Africa: President Barack Obama and Africa's Uncompleted Journey

A public meeting of the Chicago Council on Global Affairs on February 28 will consider the question, "President Obama and Sub-Saharan Africa: Just Right or Not Enough?" Several commentaries which demonstrate the increasing demand for enhancing American engagement with Africa are provided on the Council's website.[i] Africa is an ineluctable part of Mr. Obama's legacy and he brings to African affairs a unique understanding of its constraints. "With better governance," he declared in Ghana in July 2009, "Africa holds the promise of a broader base of prosperity". Millions of Africans today are constructing the pillars of that prosperity. How President Obama can engage the United States in deepening this process, in ways that are mutually beneficial, should summon forth ideas that are feasible and also consonant with his philosophy of government. In the first of a two-part essay, I will show how this debate relates to ideas for bolstering a liberal international order. In the second part, I will elaborate on specific policy priorities.[ii]

President Barack Obama and Africa's Uncompleted Journey, Part I

1960 was the year of African Independence when 17 countries, about a third of the continent, pulled down the flags of their colonial powers and raised their own. The following year, on August 4, 1961, Barack Obama was born. He is not only linked to Africa as the son of a Kenyan, his life calendar and that of Africa are intertwined. On the two occasions when Mr. Obama gave formal addresses in speeches in Africa, he spoke to the heart of the dilemma of new nations that had stumbled along the path of progress. As a U.S. Senator in Nairobi, Kenya, Mr. Obama described in August 2006 how corruption corrodes the state from the inside, preventing it from bringing peace, justice, and prosperity to the citizens of Kenya and other African countries. On his return to the continent three years later as U.S. president, he declared in Ghana that enlightened leadership, democratic institutions and good governance are the keys to economic growth and prosperity. These themes are woven into the U.S. Strategy toward Sub-Saharan Africa issued by the White House in June 2012.

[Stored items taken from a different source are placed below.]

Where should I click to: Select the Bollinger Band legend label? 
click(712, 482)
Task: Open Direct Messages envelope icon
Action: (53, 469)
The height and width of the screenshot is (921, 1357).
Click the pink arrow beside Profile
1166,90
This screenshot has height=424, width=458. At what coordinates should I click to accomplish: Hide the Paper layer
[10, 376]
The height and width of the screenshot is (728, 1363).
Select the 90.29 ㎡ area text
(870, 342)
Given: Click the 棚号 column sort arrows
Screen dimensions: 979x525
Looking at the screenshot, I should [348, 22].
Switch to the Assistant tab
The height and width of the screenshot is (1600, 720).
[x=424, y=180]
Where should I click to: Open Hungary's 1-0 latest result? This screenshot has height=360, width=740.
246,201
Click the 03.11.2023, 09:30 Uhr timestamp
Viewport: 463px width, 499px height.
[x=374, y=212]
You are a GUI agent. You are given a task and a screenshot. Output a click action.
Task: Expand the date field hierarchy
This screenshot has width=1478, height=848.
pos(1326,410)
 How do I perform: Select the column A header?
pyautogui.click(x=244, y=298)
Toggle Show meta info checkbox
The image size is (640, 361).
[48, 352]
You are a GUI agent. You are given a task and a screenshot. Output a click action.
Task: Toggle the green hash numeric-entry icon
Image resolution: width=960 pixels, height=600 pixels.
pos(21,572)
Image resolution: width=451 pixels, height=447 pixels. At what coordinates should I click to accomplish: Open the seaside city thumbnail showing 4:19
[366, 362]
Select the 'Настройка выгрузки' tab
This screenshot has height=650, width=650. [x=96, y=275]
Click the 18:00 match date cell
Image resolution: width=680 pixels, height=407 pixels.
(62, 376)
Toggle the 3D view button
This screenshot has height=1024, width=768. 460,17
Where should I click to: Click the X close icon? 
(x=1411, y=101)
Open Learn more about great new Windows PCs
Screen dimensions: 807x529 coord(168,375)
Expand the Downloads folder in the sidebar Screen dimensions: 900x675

Many commentators have been critical of the level of attention devoted by the Obama Administration to Africa. In its defense, the Administration has had to cope with a prolonged economic recession, extricate the U.S. from two land wars, combat international terrorism and turmoil in the Middle East, and confront other daunting challenges. An opportunity to send a needed signal to Africa was missed, however, during the State of the Union Address on February 12. When President Obama announced the completing of the Trans-Pacific Partnership, and talks to create a Transatlantic Trade and Investment Partnership with the European Union, he could have added a few words about the prospects for enhanced engagement with an economically resurgent sub-Saharan Africa. Instead, Africa appeared in references to combatting terrorism and al Qaeda affiliates in Somalia and Mali. It was also implied in the paragraph devoted to "the most impoverished parts of our world" where "people live on little more than a dollar a day". The commitment to eradicate extreme poverty in two decades, and realize "the promise of an AIDS-free generation", is well and good. But these familiar woes should have been juxtaposed with the striking economic advances in Africa and the new opportunities they represent for Africans as well as Americans.